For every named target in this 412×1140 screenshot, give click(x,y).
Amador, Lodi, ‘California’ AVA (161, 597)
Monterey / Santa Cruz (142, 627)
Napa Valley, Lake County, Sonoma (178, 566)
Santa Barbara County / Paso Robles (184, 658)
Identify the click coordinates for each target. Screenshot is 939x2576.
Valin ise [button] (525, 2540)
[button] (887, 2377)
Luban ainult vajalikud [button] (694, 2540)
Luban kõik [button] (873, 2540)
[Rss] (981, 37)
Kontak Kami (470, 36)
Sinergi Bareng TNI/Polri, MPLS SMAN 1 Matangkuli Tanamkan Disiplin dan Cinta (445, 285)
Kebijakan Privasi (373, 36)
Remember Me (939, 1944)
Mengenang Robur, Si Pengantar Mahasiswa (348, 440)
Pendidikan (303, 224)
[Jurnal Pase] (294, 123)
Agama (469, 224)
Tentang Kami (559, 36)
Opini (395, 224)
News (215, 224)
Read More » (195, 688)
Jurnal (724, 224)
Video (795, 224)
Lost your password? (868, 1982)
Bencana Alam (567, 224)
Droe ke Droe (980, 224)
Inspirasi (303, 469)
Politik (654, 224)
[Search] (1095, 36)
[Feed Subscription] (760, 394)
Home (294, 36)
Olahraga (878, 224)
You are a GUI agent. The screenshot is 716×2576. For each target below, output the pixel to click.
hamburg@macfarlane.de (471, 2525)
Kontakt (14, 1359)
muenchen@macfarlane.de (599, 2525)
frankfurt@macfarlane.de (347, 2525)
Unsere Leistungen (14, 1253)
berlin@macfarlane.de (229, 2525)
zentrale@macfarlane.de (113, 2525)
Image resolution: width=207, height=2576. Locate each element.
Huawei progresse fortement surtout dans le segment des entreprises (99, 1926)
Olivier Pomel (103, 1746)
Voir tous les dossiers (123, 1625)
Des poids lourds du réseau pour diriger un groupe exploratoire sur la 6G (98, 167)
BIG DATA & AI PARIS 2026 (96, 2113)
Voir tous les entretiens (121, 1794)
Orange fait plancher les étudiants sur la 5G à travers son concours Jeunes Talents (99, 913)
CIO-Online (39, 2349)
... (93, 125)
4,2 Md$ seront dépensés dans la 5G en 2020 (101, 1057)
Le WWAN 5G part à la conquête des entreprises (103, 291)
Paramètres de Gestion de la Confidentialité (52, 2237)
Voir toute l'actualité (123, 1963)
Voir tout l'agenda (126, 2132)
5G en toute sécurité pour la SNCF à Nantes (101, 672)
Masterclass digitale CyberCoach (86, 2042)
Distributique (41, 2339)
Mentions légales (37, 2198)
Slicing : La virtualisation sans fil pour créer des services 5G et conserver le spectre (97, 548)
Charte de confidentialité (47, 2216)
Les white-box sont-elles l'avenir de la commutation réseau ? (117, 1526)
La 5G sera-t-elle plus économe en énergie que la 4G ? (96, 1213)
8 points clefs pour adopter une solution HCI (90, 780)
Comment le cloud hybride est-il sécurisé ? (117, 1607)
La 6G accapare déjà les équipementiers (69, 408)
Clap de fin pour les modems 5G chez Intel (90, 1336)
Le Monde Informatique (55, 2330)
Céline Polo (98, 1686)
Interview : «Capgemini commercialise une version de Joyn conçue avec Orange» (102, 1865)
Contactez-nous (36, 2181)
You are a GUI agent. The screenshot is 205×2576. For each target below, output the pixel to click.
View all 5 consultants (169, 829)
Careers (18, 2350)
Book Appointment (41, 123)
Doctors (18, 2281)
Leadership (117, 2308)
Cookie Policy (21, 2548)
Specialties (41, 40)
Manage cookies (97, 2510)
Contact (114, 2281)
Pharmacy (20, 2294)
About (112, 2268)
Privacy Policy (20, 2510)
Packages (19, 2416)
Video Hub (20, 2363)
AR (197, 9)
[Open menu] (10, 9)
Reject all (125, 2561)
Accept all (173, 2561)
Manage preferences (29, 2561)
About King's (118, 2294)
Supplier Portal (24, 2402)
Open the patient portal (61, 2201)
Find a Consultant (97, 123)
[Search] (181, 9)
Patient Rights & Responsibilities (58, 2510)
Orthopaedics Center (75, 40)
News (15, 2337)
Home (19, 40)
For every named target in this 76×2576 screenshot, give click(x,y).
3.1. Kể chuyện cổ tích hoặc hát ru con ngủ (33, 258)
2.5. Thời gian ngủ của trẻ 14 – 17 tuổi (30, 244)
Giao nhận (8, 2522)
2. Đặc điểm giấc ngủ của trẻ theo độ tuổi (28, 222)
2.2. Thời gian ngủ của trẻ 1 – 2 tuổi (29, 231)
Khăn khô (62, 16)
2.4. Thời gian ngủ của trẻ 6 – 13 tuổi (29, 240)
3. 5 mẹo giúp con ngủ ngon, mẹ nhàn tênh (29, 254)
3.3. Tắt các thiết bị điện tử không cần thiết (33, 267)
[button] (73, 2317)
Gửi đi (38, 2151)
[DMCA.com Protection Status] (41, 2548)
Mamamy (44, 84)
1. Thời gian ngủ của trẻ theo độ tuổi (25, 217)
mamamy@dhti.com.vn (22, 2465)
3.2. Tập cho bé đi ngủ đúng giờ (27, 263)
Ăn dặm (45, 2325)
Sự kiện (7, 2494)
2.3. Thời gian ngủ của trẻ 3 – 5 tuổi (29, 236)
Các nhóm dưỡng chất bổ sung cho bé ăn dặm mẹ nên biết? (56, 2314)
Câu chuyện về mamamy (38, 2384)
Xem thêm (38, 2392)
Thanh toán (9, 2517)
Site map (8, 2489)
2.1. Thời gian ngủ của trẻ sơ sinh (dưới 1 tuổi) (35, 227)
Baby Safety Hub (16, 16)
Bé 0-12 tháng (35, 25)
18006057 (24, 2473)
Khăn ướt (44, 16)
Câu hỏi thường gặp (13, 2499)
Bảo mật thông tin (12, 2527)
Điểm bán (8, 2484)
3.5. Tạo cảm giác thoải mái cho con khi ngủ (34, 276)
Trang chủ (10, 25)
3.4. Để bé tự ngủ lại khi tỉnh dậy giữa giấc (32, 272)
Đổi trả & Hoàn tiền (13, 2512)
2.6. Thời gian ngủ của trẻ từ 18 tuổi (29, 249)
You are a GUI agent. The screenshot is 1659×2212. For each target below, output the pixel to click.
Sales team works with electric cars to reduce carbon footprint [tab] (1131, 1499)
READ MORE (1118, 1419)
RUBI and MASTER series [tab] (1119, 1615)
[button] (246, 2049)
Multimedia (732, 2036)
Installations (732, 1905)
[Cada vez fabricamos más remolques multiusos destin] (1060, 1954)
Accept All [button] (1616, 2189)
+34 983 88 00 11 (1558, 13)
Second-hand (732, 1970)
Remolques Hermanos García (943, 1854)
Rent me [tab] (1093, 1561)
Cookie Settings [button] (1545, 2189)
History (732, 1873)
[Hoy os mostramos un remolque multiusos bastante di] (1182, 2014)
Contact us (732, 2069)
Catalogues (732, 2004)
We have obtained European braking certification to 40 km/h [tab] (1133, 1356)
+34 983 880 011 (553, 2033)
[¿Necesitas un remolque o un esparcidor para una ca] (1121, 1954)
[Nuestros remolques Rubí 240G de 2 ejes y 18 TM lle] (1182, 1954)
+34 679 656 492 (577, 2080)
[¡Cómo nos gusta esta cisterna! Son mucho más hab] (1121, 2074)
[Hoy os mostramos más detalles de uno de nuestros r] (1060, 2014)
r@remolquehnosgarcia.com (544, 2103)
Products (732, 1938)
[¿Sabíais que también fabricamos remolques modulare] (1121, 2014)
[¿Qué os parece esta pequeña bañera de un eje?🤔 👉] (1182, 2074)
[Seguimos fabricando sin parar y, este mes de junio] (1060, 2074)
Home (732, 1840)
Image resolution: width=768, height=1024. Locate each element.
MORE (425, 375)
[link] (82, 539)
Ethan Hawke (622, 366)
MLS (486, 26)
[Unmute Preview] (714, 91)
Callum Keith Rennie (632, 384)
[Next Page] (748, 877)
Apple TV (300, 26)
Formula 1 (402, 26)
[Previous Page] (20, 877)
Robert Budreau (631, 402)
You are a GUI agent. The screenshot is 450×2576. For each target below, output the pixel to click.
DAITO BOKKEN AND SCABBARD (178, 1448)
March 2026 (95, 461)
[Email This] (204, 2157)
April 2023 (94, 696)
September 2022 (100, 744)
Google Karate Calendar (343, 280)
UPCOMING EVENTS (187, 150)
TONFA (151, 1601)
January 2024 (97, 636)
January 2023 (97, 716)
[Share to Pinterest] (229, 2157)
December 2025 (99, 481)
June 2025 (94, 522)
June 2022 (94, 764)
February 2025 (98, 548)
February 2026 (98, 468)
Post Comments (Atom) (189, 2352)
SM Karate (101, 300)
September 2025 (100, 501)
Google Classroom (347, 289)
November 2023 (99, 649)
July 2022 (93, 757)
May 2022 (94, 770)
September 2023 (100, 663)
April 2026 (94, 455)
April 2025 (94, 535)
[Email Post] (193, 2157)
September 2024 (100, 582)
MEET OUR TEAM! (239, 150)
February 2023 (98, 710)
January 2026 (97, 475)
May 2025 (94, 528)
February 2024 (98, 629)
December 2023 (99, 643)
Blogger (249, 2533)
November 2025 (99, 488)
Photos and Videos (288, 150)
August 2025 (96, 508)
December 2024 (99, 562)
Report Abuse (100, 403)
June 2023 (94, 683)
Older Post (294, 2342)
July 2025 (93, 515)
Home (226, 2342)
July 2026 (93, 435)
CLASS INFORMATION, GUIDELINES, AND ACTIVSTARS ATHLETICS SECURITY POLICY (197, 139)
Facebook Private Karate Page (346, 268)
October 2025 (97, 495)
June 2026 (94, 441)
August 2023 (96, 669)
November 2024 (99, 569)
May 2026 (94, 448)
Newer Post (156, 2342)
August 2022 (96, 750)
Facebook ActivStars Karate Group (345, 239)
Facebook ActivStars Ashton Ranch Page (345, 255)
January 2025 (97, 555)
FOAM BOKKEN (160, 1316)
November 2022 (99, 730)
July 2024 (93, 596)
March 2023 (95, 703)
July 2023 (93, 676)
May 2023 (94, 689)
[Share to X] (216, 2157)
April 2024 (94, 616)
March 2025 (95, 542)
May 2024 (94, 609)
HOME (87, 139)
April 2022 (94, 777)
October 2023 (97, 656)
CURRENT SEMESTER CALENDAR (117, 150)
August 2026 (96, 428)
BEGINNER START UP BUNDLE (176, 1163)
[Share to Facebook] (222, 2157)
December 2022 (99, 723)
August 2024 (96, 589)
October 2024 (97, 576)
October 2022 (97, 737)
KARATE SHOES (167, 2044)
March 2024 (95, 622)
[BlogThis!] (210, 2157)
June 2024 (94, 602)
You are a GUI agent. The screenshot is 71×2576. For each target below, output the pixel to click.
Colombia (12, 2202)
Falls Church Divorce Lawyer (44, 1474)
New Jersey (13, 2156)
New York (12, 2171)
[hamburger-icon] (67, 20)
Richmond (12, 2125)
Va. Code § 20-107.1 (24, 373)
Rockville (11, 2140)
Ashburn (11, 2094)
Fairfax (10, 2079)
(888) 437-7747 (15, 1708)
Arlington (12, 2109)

WHAT IS BEING ASKED. Look for the line with "December 2024 (99, 562)" in the records above. Repeat it and each line after it exactly.

EXPECTED ANSWER.
December 2024 (99, 562)
Report Abuse (100, 403)
June 2023 (94, 683)
Older Post (294, 2342)
July 2025 (93, 515)
Home (226, 2342)
July 2026 (93, 435)
CLASS INFORMATION, GUIDELINES, AND ACTIVSTARS ATHLETICS SECURITY POLICY (197, 139)
Facebook Private Karate Page (346, 268)
October 2025 (97, 495)
June 2026 (94, 441)
August 2023 (96, 669)
November 2024 (99, 569)
May 2026 (94, 448)
Newer Post (156, 2342)
August 2022 (96, 750)
Facebook ActivStars Karate Group (345, 239)
Facebook ActivStars Ashton Ranch Page (345, 255)
January 2025 (97, 555)
FOAM BOKKEN (160, 1316)
November 2022 (99, 730)
July 2024 (93, 596)
March 2023 (95, 703)
July 2023 (93, 676)
May 2023 (94, 689)
[Share to X] (216, 2157)
April 2024 (94, 616)
March 2025 (95, 542)
May 2024 (94, 609)
HOME (87, 139)
April 2022 (94, 777)
October 2023 (97, 656)
CURRENT SEMESTER CALENDAR (117, 150)
August 2026 (96, 428)
BEGINNER START UP BUNDLE (176, 1163)
[Share to Facebook] (222, 2157)
December 2022 (99, 723)
August 2024 (96, 589)
October 2024 (97, 576)
October 2022 (97, 737)
KARATE SHOES (167, 2044)
March 2024 (95, 622)
[BlogThis!] (210, 2157)
June 2024 (94, 602)
You are a GUI agent. The screenshot is 71×2576. For each target below, output the pixel to click.
Colombia (12, 2202)
Falls Church Divorce Lawyer (44, 1474)
New Jersey (13, 2156)
New York (12, 2171)
[hamburger-icon] (67, 20)
Richmond (12, 2125)
Va. Code § 20-107.1 (24, 373)
Rockville (11, 2140)
Ashburn (11, 2094)
Fairfax (10, 2079)
(888) 437-7747 (15, 1708)
Arlington (12, 2109)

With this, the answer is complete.